Farmers spoken to in other parts of Otago were less concerned about the dry and hot weather, and some parts of the region have benefited from the warm spell.

Mr Strowger said, unlike other areas, North Otago was coming off a very dry spring, which meant farmers were really feeling the bite.

''It's a bit of concern, really,'' he said.

After five ''tremendous'' years for farmers in the region, this year was the driest in seven years.

As a result, winter feed crops were not doing too well, and if it continued there would not be much stock finished on North Otago farms without irrigation later in the year.

''That means a substantial reduction in farmers' income in the sheep and beef industry.''

The region needed a decent amount of rain very soon to turn the situation around but Mr Strowger believed this was ''unlikely''.

Wanaka Agricultural Contracting Ltd owner Richard Woodhead said the upper Clutha's harvest of winter feed crops on non-irrigated land would ''fizzle out'' unless there was a decent fall of rain soon.

That meant less hay, silage and baleage being made beyond the reach of the region's irrigation systems.

''The harvesting season will be over before we know it.

''It's really going to fizzle out on us, probably worse than last year.''

Mr Woodhead said last year's dry summer was preceded by a wet Christmas, but that did not happen this year.

''The heat we are getting now is really burning up what [moisture] is left.

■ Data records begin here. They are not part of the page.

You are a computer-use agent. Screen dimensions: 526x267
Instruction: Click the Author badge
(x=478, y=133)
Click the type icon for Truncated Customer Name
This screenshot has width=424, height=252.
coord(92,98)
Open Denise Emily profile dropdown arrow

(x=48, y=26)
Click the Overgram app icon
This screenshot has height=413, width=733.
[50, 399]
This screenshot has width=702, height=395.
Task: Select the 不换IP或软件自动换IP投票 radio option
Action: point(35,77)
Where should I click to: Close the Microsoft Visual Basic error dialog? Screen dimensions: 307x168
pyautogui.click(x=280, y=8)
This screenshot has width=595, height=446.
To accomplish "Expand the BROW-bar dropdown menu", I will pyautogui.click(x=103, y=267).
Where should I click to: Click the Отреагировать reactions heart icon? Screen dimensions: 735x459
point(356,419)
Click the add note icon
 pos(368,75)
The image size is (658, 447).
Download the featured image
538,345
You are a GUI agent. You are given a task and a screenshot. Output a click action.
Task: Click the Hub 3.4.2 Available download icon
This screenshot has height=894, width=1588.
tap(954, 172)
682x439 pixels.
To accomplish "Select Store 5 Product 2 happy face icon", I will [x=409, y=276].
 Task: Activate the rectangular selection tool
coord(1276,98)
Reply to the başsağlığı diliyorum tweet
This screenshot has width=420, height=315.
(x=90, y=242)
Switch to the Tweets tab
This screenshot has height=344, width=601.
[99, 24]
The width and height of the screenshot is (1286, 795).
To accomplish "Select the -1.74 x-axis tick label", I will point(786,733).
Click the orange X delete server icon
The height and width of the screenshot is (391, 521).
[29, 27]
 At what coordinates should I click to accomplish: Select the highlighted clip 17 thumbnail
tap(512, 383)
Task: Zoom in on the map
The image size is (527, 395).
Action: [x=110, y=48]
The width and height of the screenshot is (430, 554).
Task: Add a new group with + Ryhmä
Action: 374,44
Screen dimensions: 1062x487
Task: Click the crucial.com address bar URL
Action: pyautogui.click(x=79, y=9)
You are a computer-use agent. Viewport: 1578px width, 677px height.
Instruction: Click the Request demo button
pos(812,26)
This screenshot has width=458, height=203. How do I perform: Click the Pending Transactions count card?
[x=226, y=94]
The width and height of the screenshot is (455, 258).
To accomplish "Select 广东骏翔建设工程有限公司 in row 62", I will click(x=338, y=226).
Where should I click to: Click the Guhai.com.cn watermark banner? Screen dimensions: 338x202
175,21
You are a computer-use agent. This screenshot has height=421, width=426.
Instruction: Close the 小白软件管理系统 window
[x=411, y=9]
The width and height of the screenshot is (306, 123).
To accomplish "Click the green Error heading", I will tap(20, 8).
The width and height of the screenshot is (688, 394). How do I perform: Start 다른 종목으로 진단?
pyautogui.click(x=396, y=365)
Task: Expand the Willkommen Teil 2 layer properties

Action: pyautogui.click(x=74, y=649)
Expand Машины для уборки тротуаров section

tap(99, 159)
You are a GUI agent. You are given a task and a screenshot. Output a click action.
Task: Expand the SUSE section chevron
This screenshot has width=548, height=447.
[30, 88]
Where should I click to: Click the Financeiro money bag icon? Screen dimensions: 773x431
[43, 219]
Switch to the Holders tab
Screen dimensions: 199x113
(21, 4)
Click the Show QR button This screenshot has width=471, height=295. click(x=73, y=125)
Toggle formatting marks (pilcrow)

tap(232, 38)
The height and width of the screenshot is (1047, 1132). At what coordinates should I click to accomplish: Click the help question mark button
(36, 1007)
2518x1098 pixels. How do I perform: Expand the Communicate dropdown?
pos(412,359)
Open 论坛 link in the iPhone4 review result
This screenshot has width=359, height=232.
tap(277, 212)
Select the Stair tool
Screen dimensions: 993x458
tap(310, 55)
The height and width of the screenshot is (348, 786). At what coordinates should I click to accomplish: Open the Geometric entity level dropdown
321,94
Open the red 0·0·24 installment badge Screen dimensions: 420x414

''Irrigation is struggling to maintain enough moisture when you get 30 to 35-degree heat [and] a wind to go with it.''

Mr Woodhead said in the driest part of the region, around Tarras, about 20 new pivot irrigation systems had been installed recently but some had only come on stream before Christmas and were not having a great impact yet.

''We could really do with an inch of rain, and two would be better.''

Upper Clutha farmer Denis Nyhon, who has five pivots on his 6000ha property, considered it to be a ''pretty normal'' summer dry spell and his hill country was still ''in pretty good shape''.

''Sure, we could do with the rain, all right, but we are certainly not desperate.''

Wedderburn farmer Stu Duncan said while the Maniototo and Middlemarch areas might be ''incredibly dry'', it was just shaping up to be a classic Central Otago summer.

Stock water in some areas was starting to dry up, becoming a ''bit of an issue'', and crop volumes were down by about two-thirds on last year.

However, it was not all ''doom and gloom'', he said.

''It's Central Otago and we know we get summer dry ... it's something you have to get on and deal with when it comes along.

''I think that it's about normal for this time of year with a dry patch.''

However, Mr Duncan pointed out the past few years had been ''pretty good''.

Irrigation water and flows had been cut back in some places and farmers were getting rid of surplus stock.

''At the moment, I think a lot [of stock] have been going down to Southland. As long as they keep moving and killing stock, that makes it easier and it mitigates a lot of the risk.''

If the dry weather broke before March, farmers in the region would still be able to ''get crops away'' and be ''well set'' for winter.

''If that happens, there's still chance of growing feed.''

Often the Maniototo received a lot of ''thundery'' rain in January, which would help, he said.

Federated Farmers Otago president Stephen Korteweg said the warm weather, after a cold and wet start to summer, had been a blessing for South and West Otago farmers by boosting winter feed, hay and silage.